Casi todos mis parientes están de acuerdo en afirmar que Casandra es extranjera; pero allí termina el acuerdo, porque todos le atribuyen nacionalidades diferentes. Generalmente basan sus argumentos en los defectos de pronunciación y en los giros foráneos que tanto suelen elogiarle algunos admiradores interesados: este razonamiento es por supuesto discutible, porque nadie ignora que Casandra sería capaz de cualquier extravagancia con tal de llamar la atención; además, pocos pueden jactarse de haberla oído, y menos de haber comprendido lo que decía. Mis cuñados consideran denigrante que una extranjera nos subyugue hasta ese punto; salvo el más alto, que preferiría enojarse con toda la familia antes de admitir que una compatriota, nacida en una de nuestras cinco ciudades, pueda arrogarse semejante preeminencia sobre sus connacionales.
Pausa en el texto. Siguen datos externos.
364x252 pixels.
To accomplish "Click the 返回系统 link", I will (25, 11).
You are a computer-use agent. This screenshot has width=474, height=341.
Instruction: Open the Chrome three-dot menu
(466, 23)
Casandra, desde las tinieblas de su demencia, conforma a todos desconcertando a todos; es así como varios profesores de la Universidad aseguran haberle oído pronunciar breves frases y hasta poemas fragmentarios en el dialecto desaparecido de los primeros pobladores de Grecia; se ha comprobado también que por lo menos una vez habló en el idioma de los persas, lo que hace suponer que aun sus frases más incomprensibles corresponden sencillamente a idiomas desconocidos para nosotros pero existentes, o tal vez desaparecidos. Cuando era una mendiga loca que erraba por nuestras calles, nadie se interesaba en sus jergas de solitaria; hoy se escriben libros y tesis de doctorado sobre sus modalidades lingüísticas: porcentaje de vocales abiertas, inflexiones asiáticas, cantidad y altura de las sílabas, etcétera. Ninguno de estos estudios concuerda con ningún otro; y esta es tal vez la casualidad más notable de Casandra: suscitar opiniones que nadie comparte, que nadie quiere ni siquiera escuchar, mucho menos leer.
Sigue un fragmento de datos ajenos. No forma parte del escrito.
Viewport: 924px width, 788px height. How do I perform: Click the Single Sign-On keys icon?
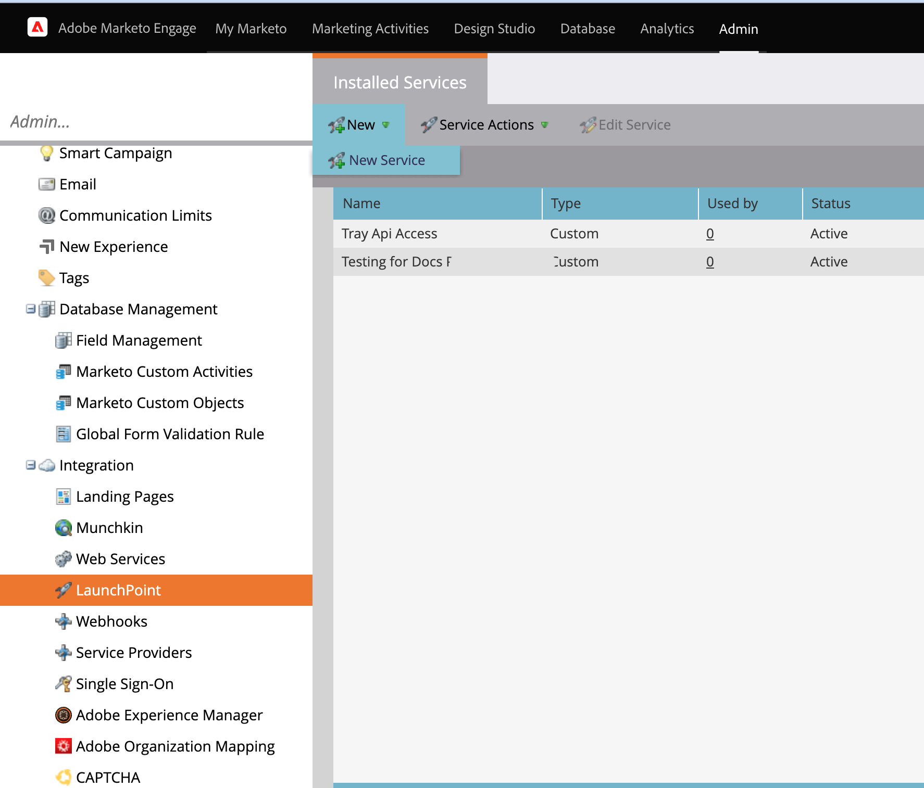point(63,684)
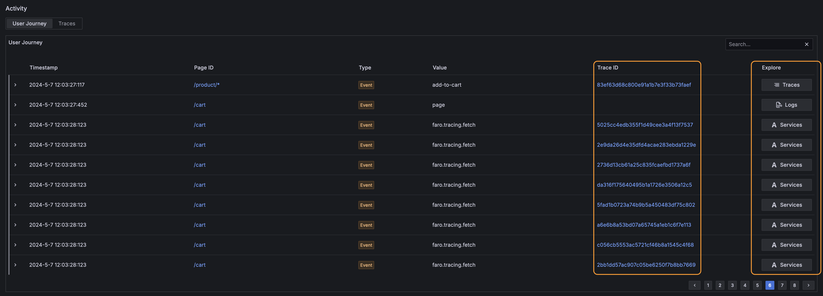Viewport: 823px width, 296px height.
Task: Click the Event type badge on the /cart page row
Action: (366, 105)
Pero más importante que lo que dice es lo que hace. Mis tíos más malévolos afirman que Casandra sabe perfectamente lo que hace; tal vez sea cierto, pero entonces no se explica que nadie, absolutamente nadie, haya sido favorecido de una manera constante por sus decisiones. Favorecidos los hay, pero basta un examen fugaz para demostrar que sus favores son tan intermitentes, y tan ajenos a sus propias previsiones o a las previsiones de los demás, que hoy costaría bastante encontrar a una sola persona sensata que se declare capaz de presentarse ante nuestra pitonisa sin temor; el temor de volver a las Galias convertido en industrial o de emigrar a Chipre ladrando como un perro. Dichos tíos hacen hincapié en la lista de premios; declaran que a menudo (aunque con una irregularidad muy poco sospechosa) Casandra no se atiene exactamente al orden de la lista que ella misma confecciona en sus ratos de ocio, cuando no está probándose vestidos o ensayando posturas memorables. Esta acusación es en el fondo dudosa, y tal vez también lo sea en la superficie, porque nadie ha visto nunca muy de cerca esas listas, y mi sobrina afirma que Casandra simula leerlas en papeles casi siempre en blanco, o por lo menos cubiertos de dibujos disparatados. Es claro que una lista de dibujos puede ser para ella tan clara como para nosotros una lista de números.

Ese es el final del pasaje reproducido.